_WHAT NEEDS TO BE DONE_. The result should be the lines from the one holding "Switch to the Inventory category" to the final line of the records below, repeated exactly and with no pictures.

_MATERIALS PROVIDED_.
>>>>>

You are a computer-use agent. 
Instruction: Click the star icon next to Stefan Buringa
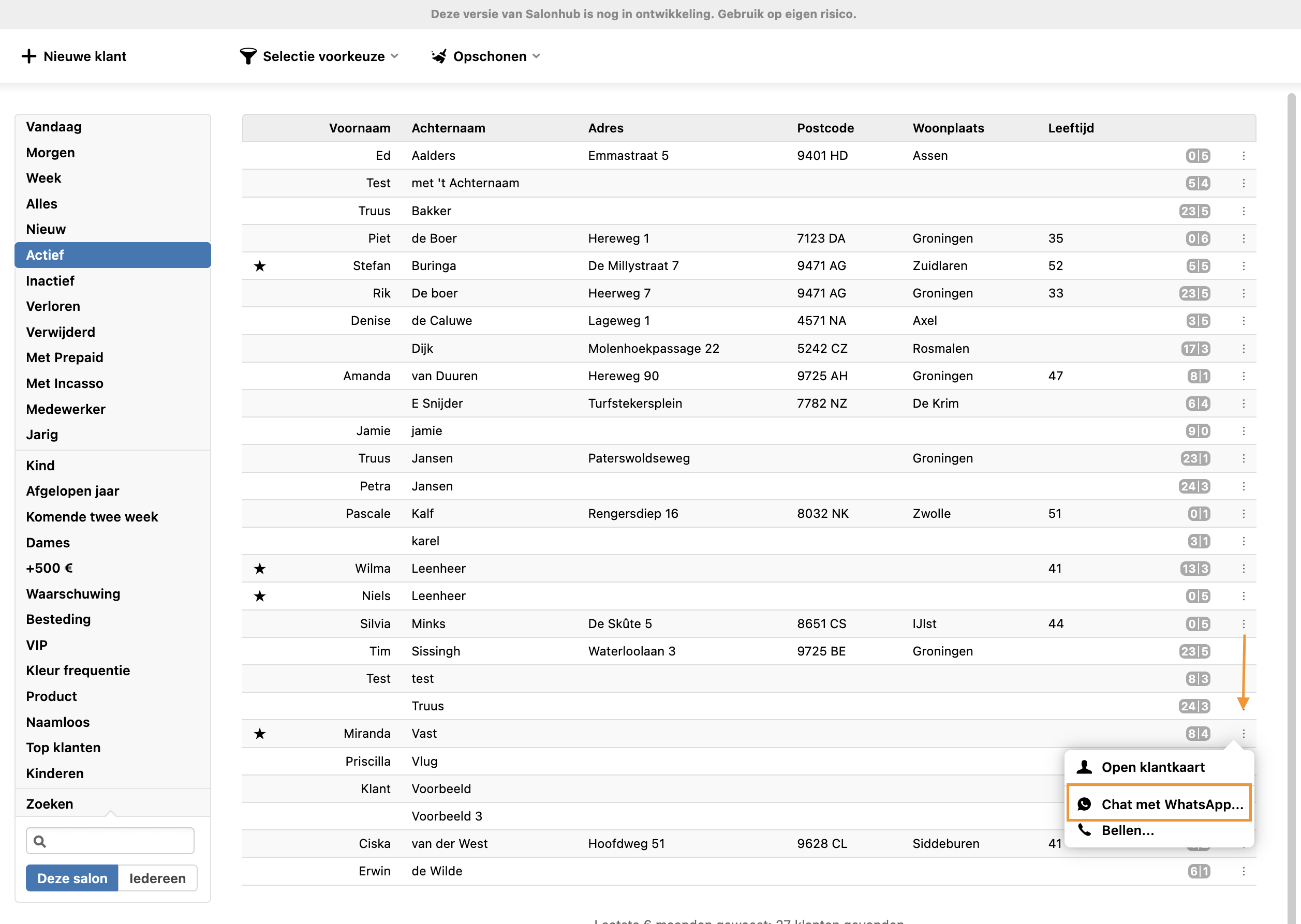coord(259,266)
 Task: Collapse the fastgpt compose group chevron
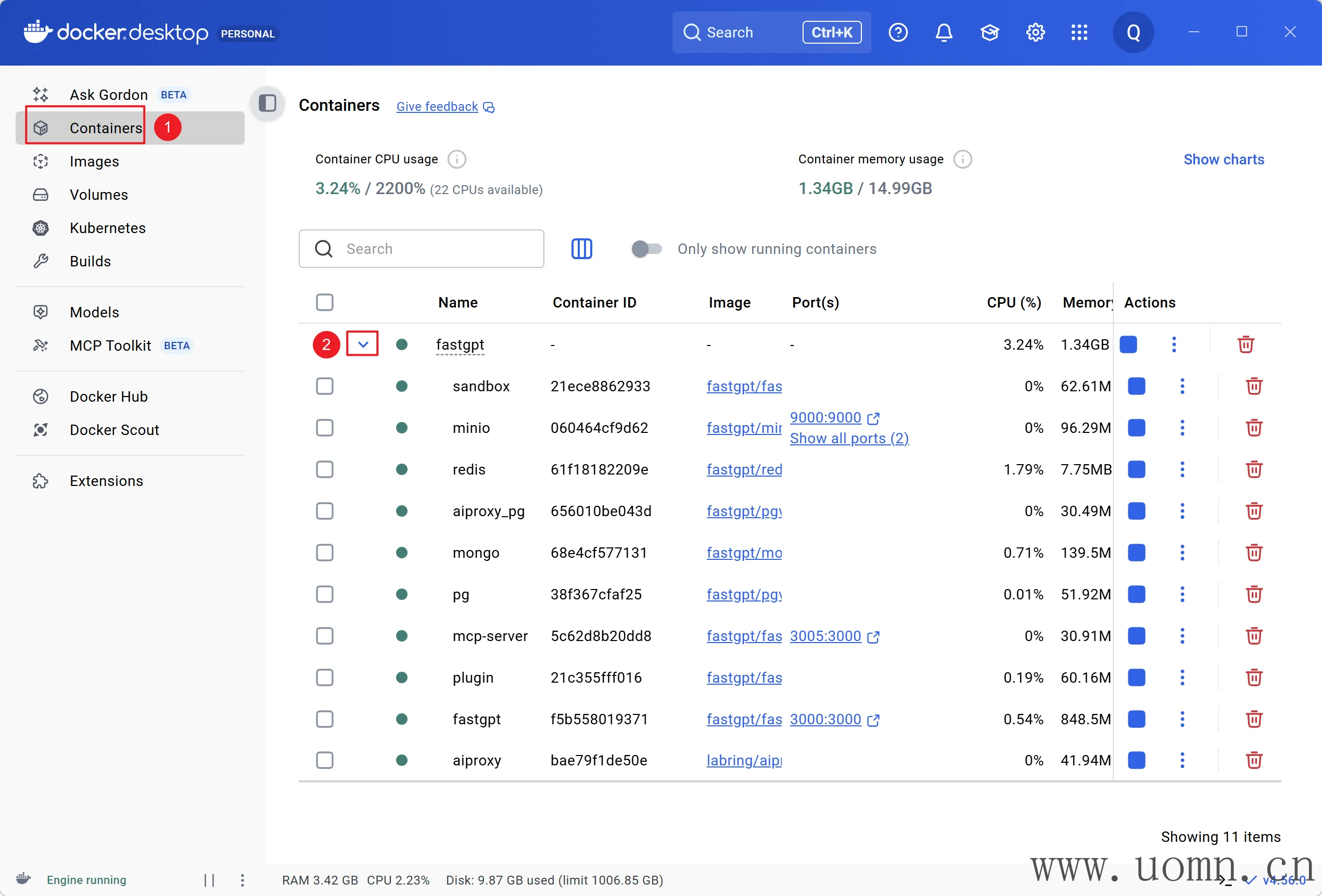tap(363, 344)
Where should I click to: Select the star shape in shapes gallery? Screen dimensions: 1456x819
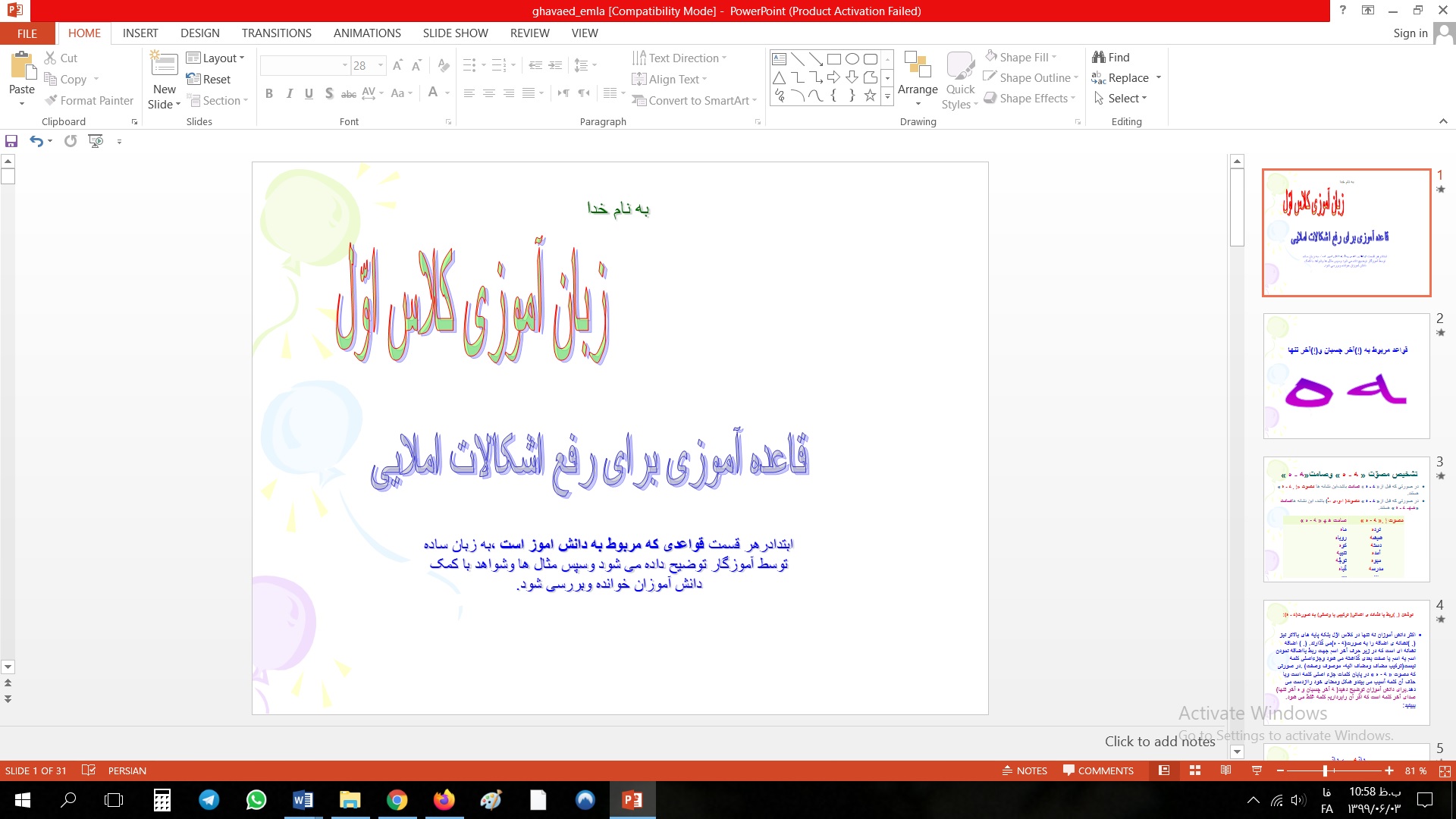[x=870, y=96]
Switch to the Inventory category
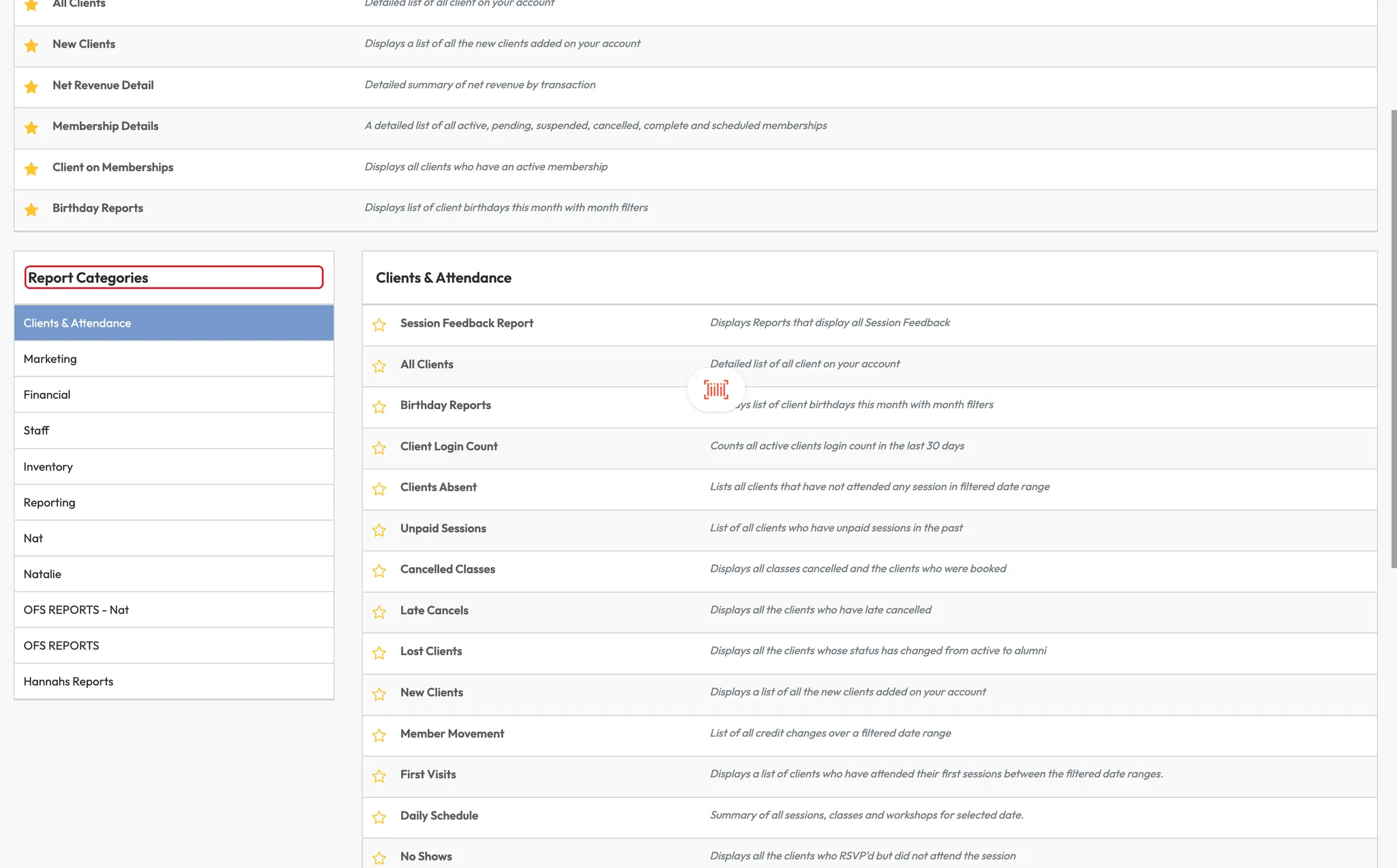 click(48, 466)
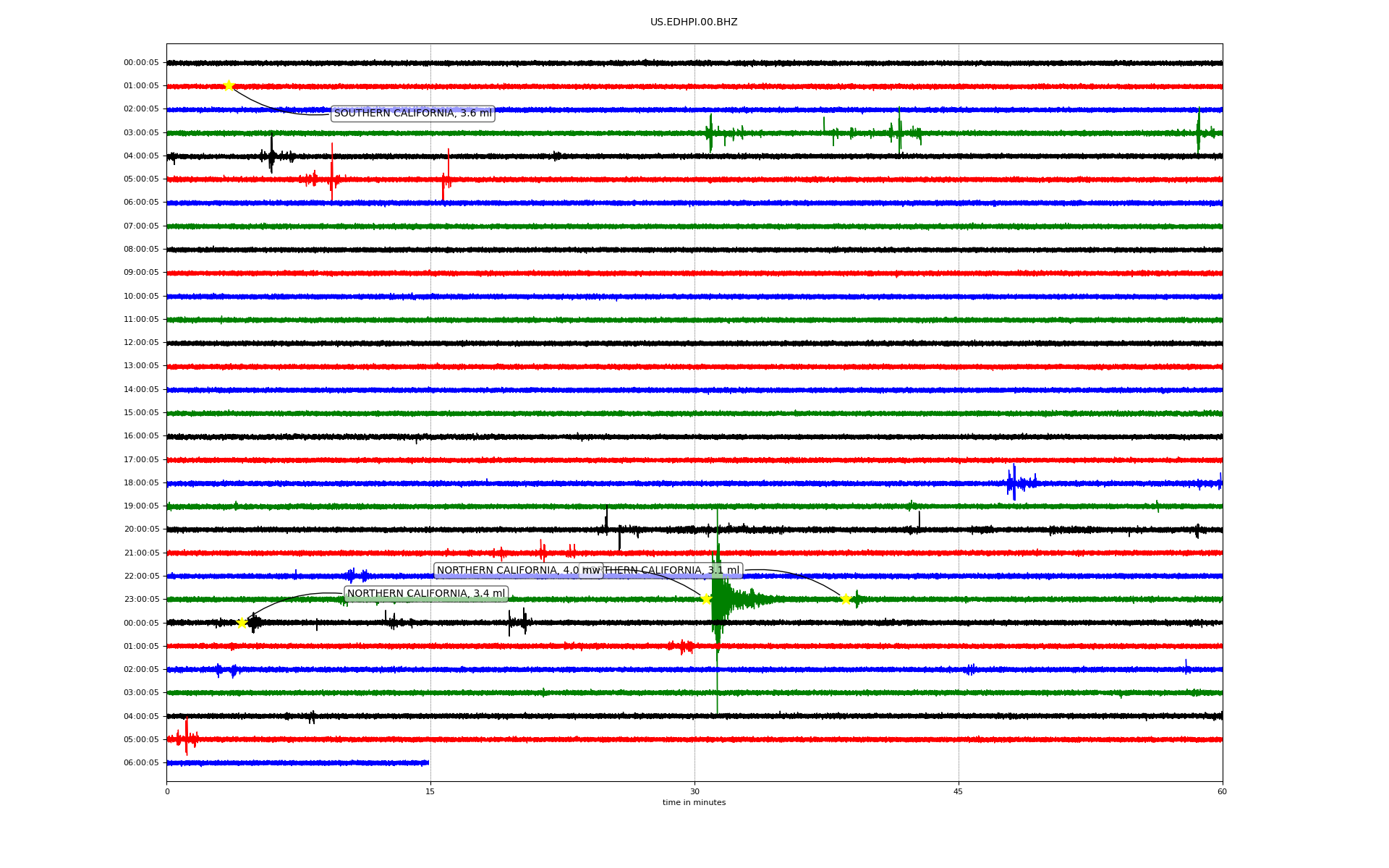The width and height of the screenshot is (1389, 868).
Task: Click the US.EDHPI.00.BHZ chart title
Action: (x=693, y=22)
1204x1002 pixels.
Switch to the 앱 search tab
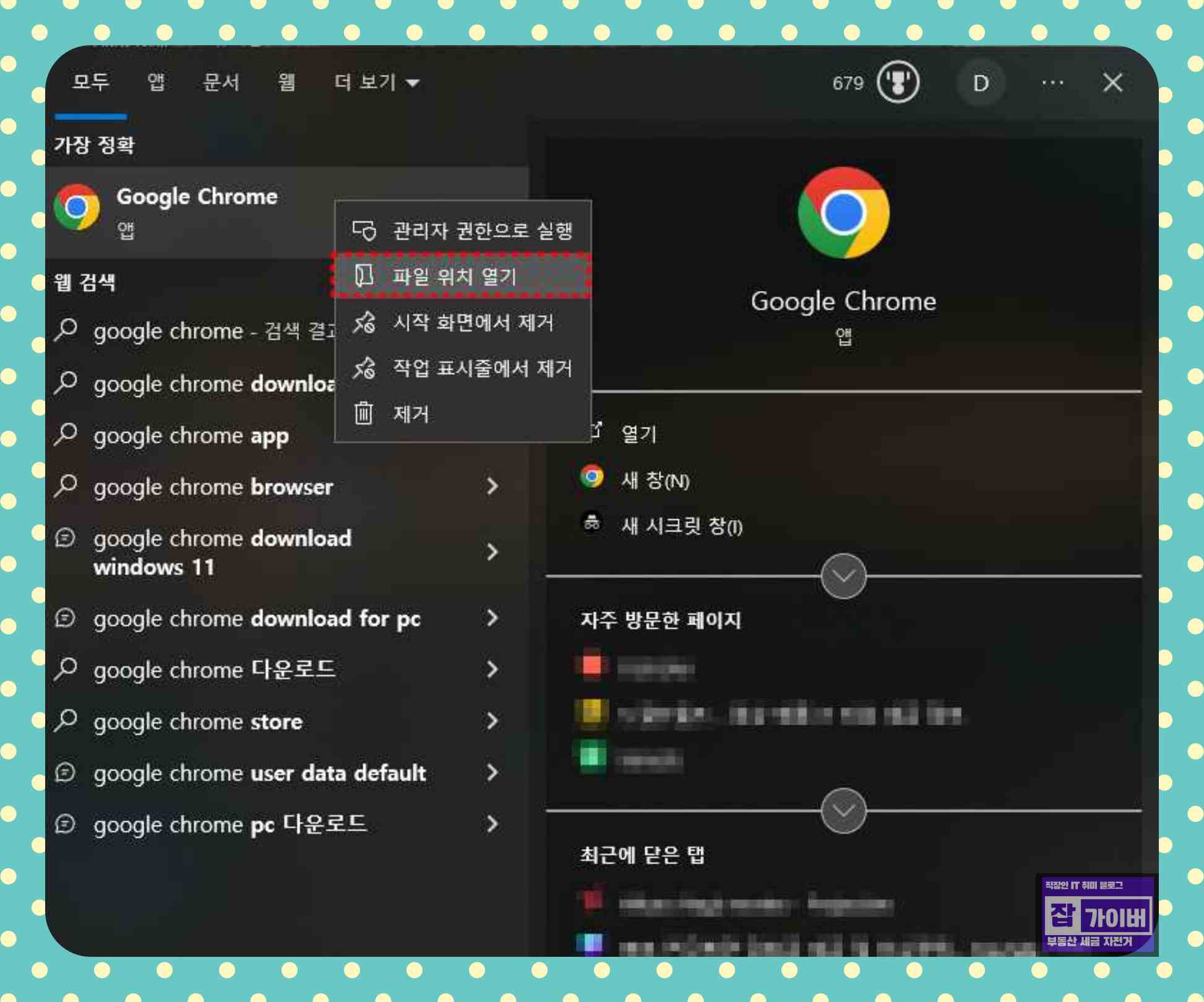[156, 82]
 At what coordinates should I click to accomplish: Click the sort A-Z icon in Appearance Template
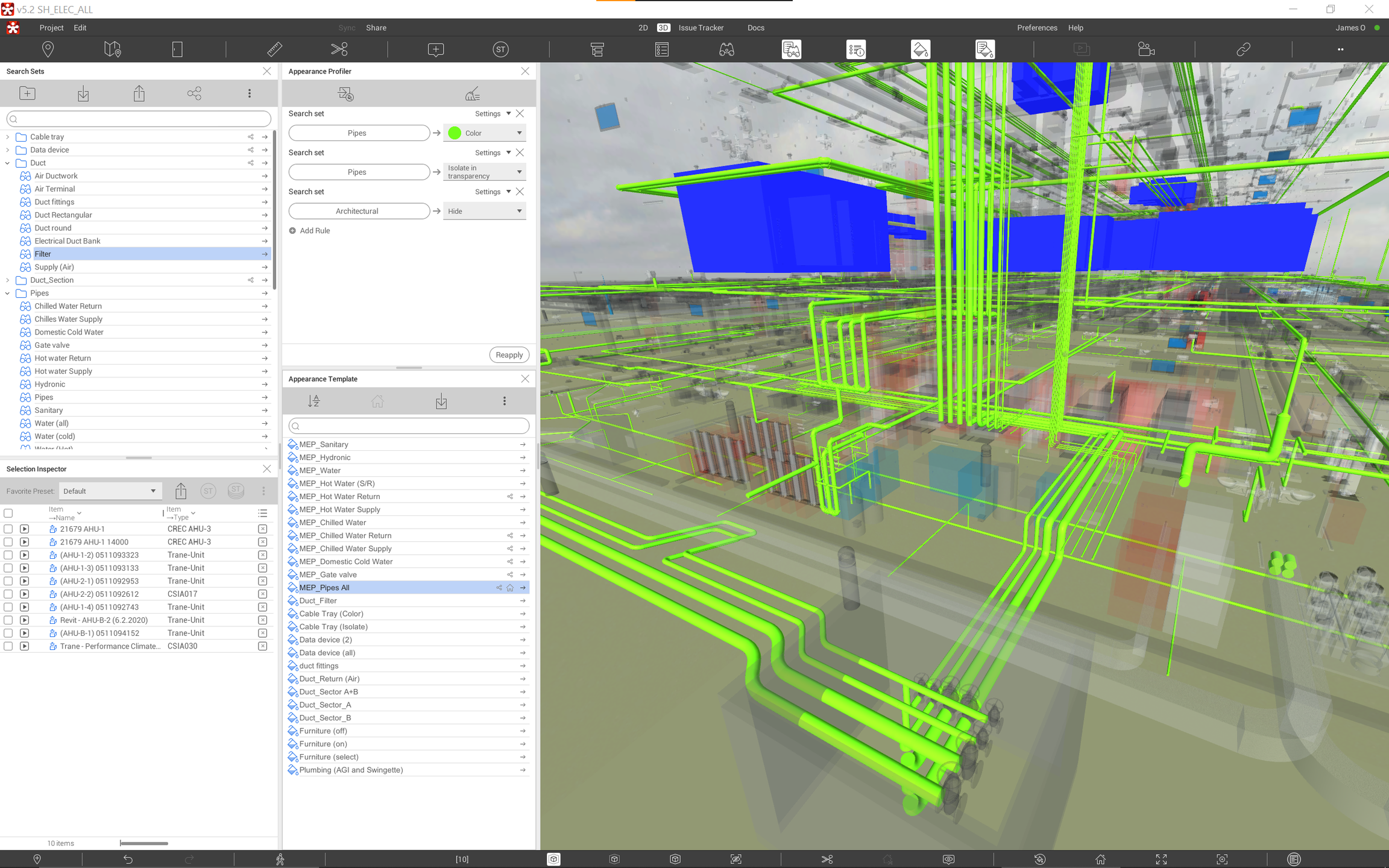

<<<<<

_YOUR RESPONSE_.
Switch to the Inventory category
 click(48, 466)
The width and height of the screenshot is (1389, 868).
Task: Click the US.EDHPI.00.BHZ chart title
Action: (x=693, y=22)
1204x1002 pixels.
Switch to the 앱 search tab
[156, 82]
 At what coordinates should I click to accomplish: Click the sort A-Z icon in Appearance Template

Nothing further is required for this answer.